Eukaryotic transcription inhibitors usually contain two distinct domains, a DNA binding domain and a repressor domain. Repressor domains of transcription inhibitors can bind to other proteins, such as basal transcriptional regulators, activators, co-activators, and co-repressors. Repression domains can be vaguely categorized on the basis of their constituent amino acids, such as alanine -rich domains, glutamine rich domains, and proline rich domains. They can also be categorized as acidic or basic domains, and as hydrophilic or hydrophobic. These domains are often interchangeable and different repressor domains can associate with the same DNA binding domain.
Eukaryotic transcription inhibitors can carry out their function through three major mechanisms – inhibiting DNA binding, blocking activation, and gene silencing.
Inhibition of DNA binding either prevents the activator from binding to the promoter or enhancer site, or it can prevent the transcription initiation complex from binding the transcription start site or the TATA box. This could occur either through the binding of the inhibitor to the regulatory or start site or through the association of the inhibitory domain with activators, co-activators, or proteins involved in the transcription machinery. For example in humans, the transcription inhibitor NF-E binds to the CCAAT box of the fetal γ-globin gene and inhibits the binding of the activator CP1.
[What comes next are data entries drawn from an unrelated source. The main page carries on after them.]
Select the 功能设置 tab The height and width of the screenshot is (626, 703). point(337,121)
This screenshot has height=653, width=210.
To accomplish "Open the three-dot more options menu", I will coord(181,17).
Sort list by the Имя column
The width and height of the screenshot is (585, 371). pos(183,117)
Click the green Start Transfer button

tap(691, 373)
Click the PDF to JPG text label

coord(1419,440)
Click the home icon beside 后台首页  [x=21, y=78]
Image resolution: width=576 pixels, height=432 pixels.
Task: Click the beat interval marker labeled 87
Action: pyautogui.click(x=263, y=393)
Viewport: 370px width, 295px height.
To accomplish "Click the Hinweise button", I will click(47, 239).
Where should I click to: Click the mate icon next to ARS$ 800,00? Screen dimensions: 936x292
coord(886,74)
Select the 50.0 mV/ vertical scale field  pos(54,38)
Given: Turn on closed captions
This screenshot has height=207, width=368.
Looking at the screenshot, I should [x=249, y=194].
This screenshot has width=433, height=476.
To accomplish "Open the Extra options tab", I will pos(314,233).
Blocking activation prevents the signal from a transcription activator bound to a promoter or enhancer from reaching the transcription start site. This can occur when an inhibitor binds to a site adjacent to the promoter or enhancer, like in the regulation of c-myc where the inhibitor myc-PRF binds next to the promoter. It can also occur through the inhibitor binding to a DNA bound activator. This type of repression occurs when the inhibitor GAL80 in yeast binds to the activator GAL4 when it is bound to the promoter.
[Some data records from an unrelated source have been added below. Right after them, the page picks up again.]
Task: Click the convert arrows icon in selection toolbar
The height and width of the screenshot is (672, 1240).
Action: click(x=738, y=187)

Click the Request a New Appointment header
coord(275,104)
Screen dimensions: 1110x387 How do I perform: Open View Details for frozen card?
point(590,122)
Gene silencing occurs when the inhibitor either locks or disorganizes the transcription initiation complex by simultaneously binding to one of the proteins that constitute the machinery and to a site on the DNA near the transcription start site, thereby anchoring the transcription machinery. For example, in yeasts the inhibitor α-2 inactivates the mating type a-specific genes by binding as a dimer to the activator GRM and to DNA sequences bordering the binding site of GRM.